Teamwork would be global (all the OR), local (each room and unit), and universally expected and rewarded.

How achieved:

All team members remain in OR or immediate proximity between cases.

Incentives for productivity and efficiency.

Continued recruitment of already-employed RNs/Techs and Anesthesiologists into service lines.

Surgeons/service lines desiring teams should attempt to attract them (rather than team organization being imposed externally).

RN/Tech and Anesthesiologist participation on teams should be voluntary and not mandated.

Additional recruitment probably is needed because the current RN/Tech workforce is roughly 50% 8 hr shift, 25% 10 hr shift, and 25% 12 hr shift whereas most surgical “blocks” are 10 or 12 hr. Further, the current Anesthesiology workforce is roughly only 50% full-time, permanent faculty.

Where appropriate, consider more local control of a group of 8 or so operating rooms by RN/Tech, Anesthesiologist and Surgeon working in that cluster of rooms.

Provide incentive to stay with team until cases are done or until 1730 or 1930, at which time evening shift assumes care.

IID. Incentive

Office space, computers, other electronic services and other administrative support adjacent to OR to permit surgeons remaining near OR between cases to use that time productively.

Should provide meaningful motivation for team members to be more efficient.

When teams are efficient and get their day’s scheduled work done early, they should be able to leave without incurring any “negative incentive”.

When teams are efficient and get their day’s scheduled work done early, they should not be “rewarded” by having additional cases added to their room unless they volunteer for the additional work and receive some incentive for doing so.

Individuals volunteering to work in teams and to provide service above and beyond that currently provided should receive “incentive for performance” benefit.

Metrics should include current ones (such as on-time start for first case of the day in each room, turnover time between cases, etc) and additional ones (such as finishing all cases within block, operative time conforming to benchmarks for case type, etc).

IIE. Summary of vision

A “cultural revolution” leading to a “can do” attitude.

Leadership that is seen as “one of the workers” and is given authority to hold individuals accountable; attending surgeon becomes leader by helping plan rest of the day while in the room and remaining in OR area between cases.

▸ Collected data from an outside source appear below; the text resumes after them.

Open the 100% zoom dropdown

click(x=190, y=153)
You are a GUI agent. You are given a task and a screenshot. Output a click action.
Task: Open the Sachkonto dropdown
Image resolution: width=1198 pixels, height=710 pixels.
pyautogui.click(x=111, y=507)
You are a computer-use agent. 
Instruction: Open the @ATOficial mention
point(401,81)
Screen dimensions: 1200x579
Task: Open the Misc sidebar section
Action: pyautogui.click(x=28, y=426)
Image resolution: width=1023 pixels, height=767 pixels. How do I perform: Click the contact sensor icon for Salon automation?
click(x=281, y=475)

Teams based on the current alignment to individual service lines or groups of service lines, evolving to alignment by individual surgeons as permitted; almost all rooms have some form of team and team incorporates operational improvements suggested by SIP teams 1-3; maximum number of operating rooms with more highly dedicated teams is probably limited to roughly 50% due to staffing limitations; requires incentives.

Incentives that reward efficiency; motivate individuals to remain with team until 1730 or 1930 whereupon the few remaining rooms would be covered by evening shift.

III. Plan

SIP 4 will meet every Wednesday (except for nights when Oversight meetings are scheduled) through August 10 with the leadership of Alan Artru and Dan Kaiser. Each of these six upcoming meetings will be dedicated to one of the six elements mentioned at the beginning of this report: communication, patient care, incentive, leadership, teamwork, and culture. The goal for each meeting will be to refine and specify ideas applicable to each element, and to plan implementation of those ideas. Facilitation by Julie Duncan and project management by Michelle Agnew will be essential for planning and implementation. Additional information from our survey and from appreciative inquiry (mentoring of AI leaders by Kurt O’Brien), and feedback from early implementation efforts will be used to further refine our plans. Guidance on incentives relating to personnel will come from Jennifer Petritz.